____ Extrait du texte
La constitution de Davidovitch se composait de cent soixante et onze articles subdivisés en quatorze chapitres. Le premier chapitre, en deux articles, consacrait en quelque sorte à nouveau et cette fois d'une manière officielle l'existence de l'État serbe. C'était un développement du hatti-chérif de 1830. Il traçait les limites de la Serbie conformément à la carte dressée par la commission turco-russe de 1831-1833; il déclarait la Serbie constituée en principauté; enfin surtout il assurait l'avenir de la monarchie serbe en établissant les règles de la succession au trône le principat devait se transmettre de måle en måle, et, en cas d'extinction de la ligne masculine directe de Miloch, devait passer à la descendance de son frère Jean, à celle de son frère Ephrem, ensuite aux descendants de la fille aînée de Miloch, etc. Le deuxième chapitre désignait les armes de la Serbie et les couleurs du drapeau national. Le troisième concernait les divers employés civils et militaires, en un mot l'administration serbe tout entière. On remarquera que cette administration est subordonnée de la façon la plus complète au conseil d'État (soviet), sans le consentement duquel aucun fonctionnaire ne peut être destitué. Le quatrième chapitre, divisé en huit articles, traitait de la législation, des grandes questions administratives et du mode de perception de l'impôt. Sur ce dernier point, la constitution de Davidovitch donne une série de détails, qui montrent quelle importance le prince Miloch et son secrétaire attachaient à la bonne gestion des finances. Leur projet réalisait d'ailleurs de véritables réformes : nous nous contenterons de signaler la détermination de deux termes fixes, la Saint-Georges et la Saint-Démétrius, pour le paiement des impôts, et la fusion de diverses taxes aussi multiples que variées en une seule contribution annuelle de trois écus payés par semestre. Le cinquième chapitre, divisé en trente articles, était relatif au prince; il stipulait en particulier que le souverain de la Serbie devait appartenir à la religion orientale orthodoxe. Le sixième chapitre avait trait au conseil d'État ou soviet; le septième aux tribunaux; le huitième aux assemblées ou skoupchtinas; les autres concernaient principalement les droits du clergé, la liberté individuelle, enfin la revision de la Constitution.
________
Consigne 1 –
D'après l'extrait sur la constitution de Davidovitch, de combien d'articles se composait cette constitution ?
Consigne 2 –
Résumez en deux phrases l'extrait sur la constitution de Davidovitch.
Consigne 3 –
Écrivez la suite de l'extrait sur la constitution de Davidovitch, après sa dernière phrase.
____ Documents fournis
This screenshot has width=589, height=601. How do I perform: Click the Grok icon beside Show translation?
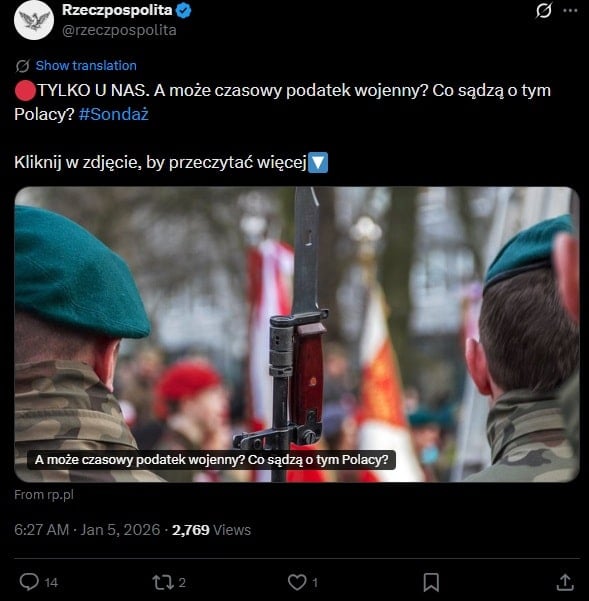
________
____ Documents fournis
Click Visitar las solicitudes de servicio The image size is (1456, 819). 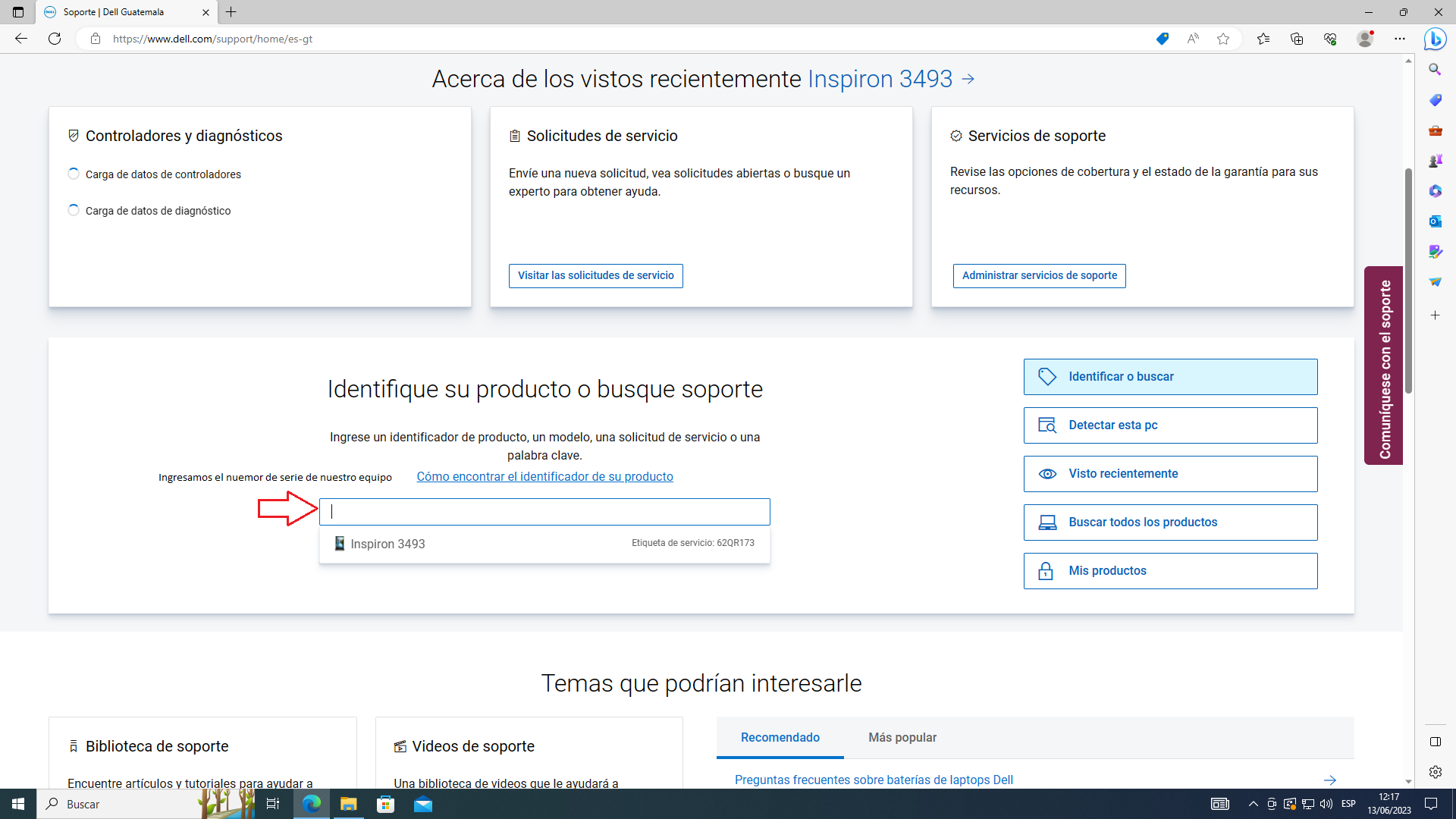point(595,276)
________
Réponse 1 –
Elle se composait de cent soixante et onze articles.

Réponse 2 –
La constitution de Davidovitch comptait cent soixante et onze articles répartis en quatorze chapitres, dont le premier reconnaissait officiellement l'État serbe, en traçait les limites et fixait les règles de succession au trône. Les chapitres suivants portaient notamment sur les armes et le drapeau, l'administration soumise au conseil d'État, l'impôt, le prince, les tribunaux, les skoupchtinas et la révision de la Constitution.

Réponse 3 –
On voit par ce qui précède que cette constitution distinguait trois pouvoirs le prince, la skoupchtina, le conseil d'État. Ces trois pouvoirs étaient bien loin d'être égaux. Le conseil d'État, à vrai dire, constituait à lui seul tout le gouvernement. On a peu d'exemples d'un

corps réunissant un aussi grand nombre d'attributions que le soviet. En 1835, ses membres dirigent les divers services publics, remplissent par conséquent les fonctions de nos ministres actuels. Mais ils ne se contentent pas, comme eux, de faire exécuter les lois; réunis en une sorte de comité consultatif, ils les préparent. Bien plus, si quelque grande difficulté s'élève à propos de leur application, comme souverains juges, ils la tranchent.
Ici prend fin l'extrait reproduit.